Staph can linger on basketballs, volleyballs and players' hands


July 31, 2013

Topic: sports medicine

Staph can linger on basketballs, volleyballs and players' hands

Sports medicine is not just about the injuries that people suffer while engaging in athletic activities, but illnesses that can result from playing sports, as well. This can include bacterial infections that players can acquire while practicing or participating in a game or race. 

A new study presented at the American College of Sports Medicine's recent meeting discussed the consequences of germs that can spread among athletes who handle the same equipment and make contact with one another. Researchers from the University of California, Irvine, looked specifically at Staphylococcus aureus, a bacteria that can cause staph infections such as methicillin-resistant S. aureus, commonly known as MRSA. They analyzed for the presence of the germ on the surfaces of basketballs, volleyballs and players' hands. 
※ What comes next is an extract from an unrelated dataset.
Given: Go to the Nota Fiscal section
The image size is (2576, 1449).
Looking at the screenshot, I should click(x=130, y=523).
"The overwhelming prevalence of S. aureus we encountered supports our understanding of the gym environment as a reservoir of germs," said study supervisor Joshua Cotter, a postdoctoral fellow in orthopedic surgery. "Institutions, coaches and athletes should take note of the role the sports ball can play as a vehicle for the transmission of potentially life-threatening germs."
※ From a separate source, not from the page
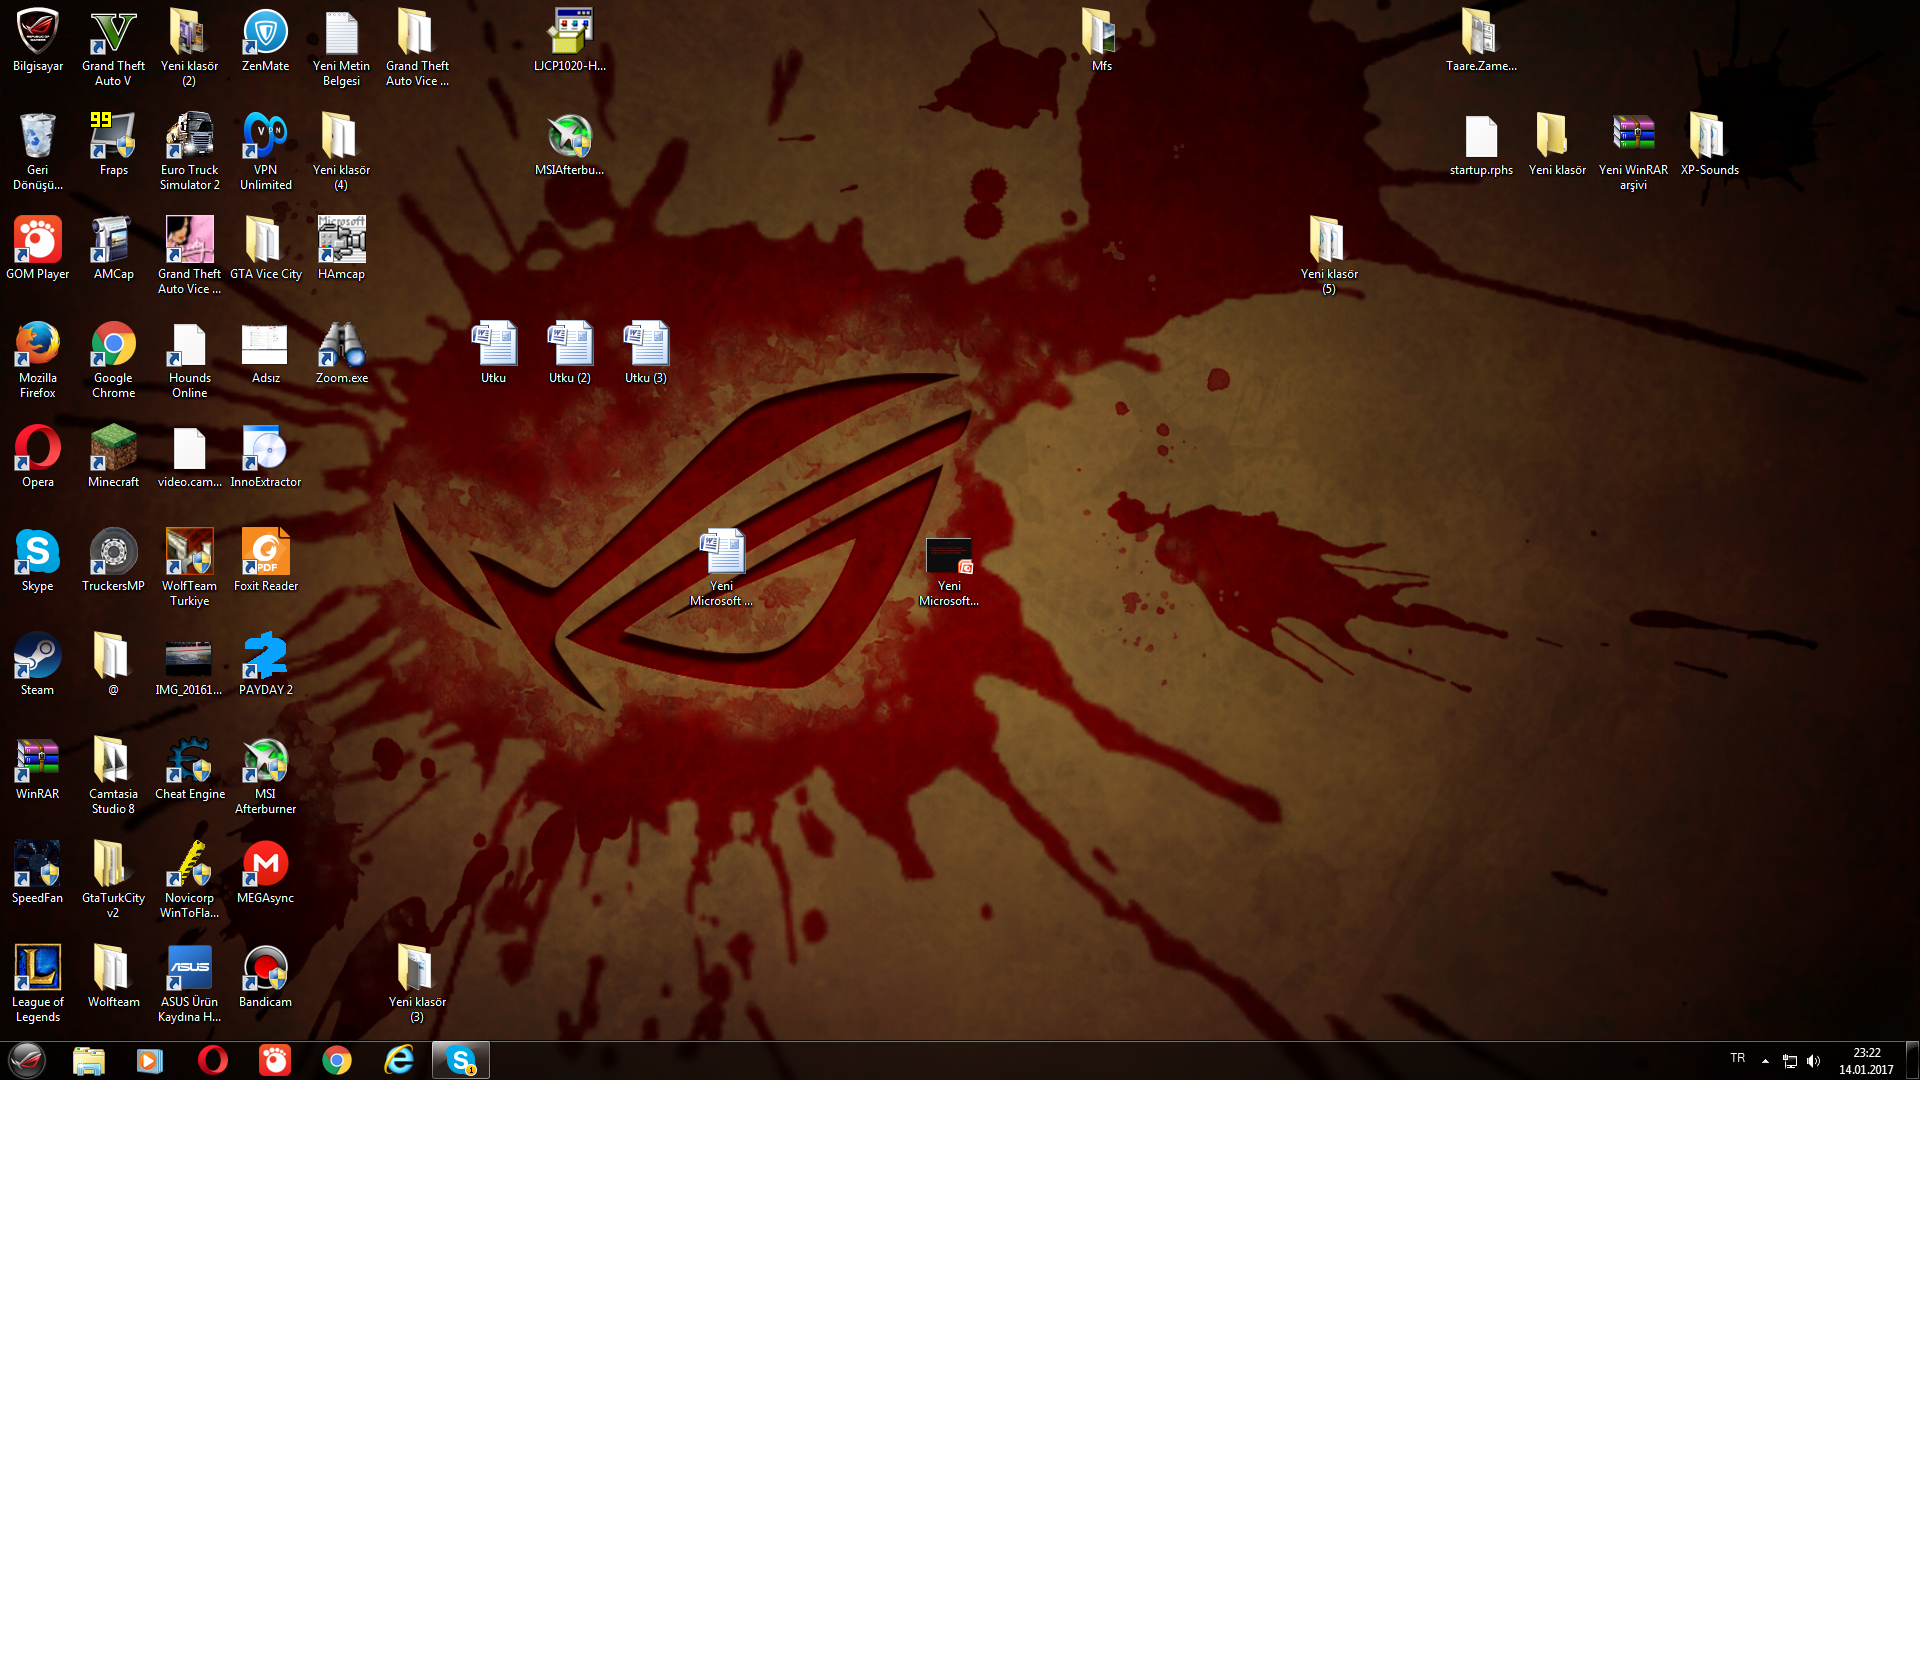Select the Utku (2) Word document
Image resolution: width=1920 pixels, height=1664 pixels.
(x=569, y=345)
MRSA in particular is a threat to athletes as it is resistant to many antibiotics. It is a high priority of the Centers for Disease Control and Prevention to reduce the number of cases of the infection in the U.S. In order to do this, it is important to determine where the infection is, how it is being spread and how many cases there are. 

For the safety of athletes, coaches, trainers and parents should be aware of MRSA and other staph infections so that they can understand the importance of regularly and thoroughly cleaning sports equipment, as doing so can reduce athletes' risk of contracting the bacteria.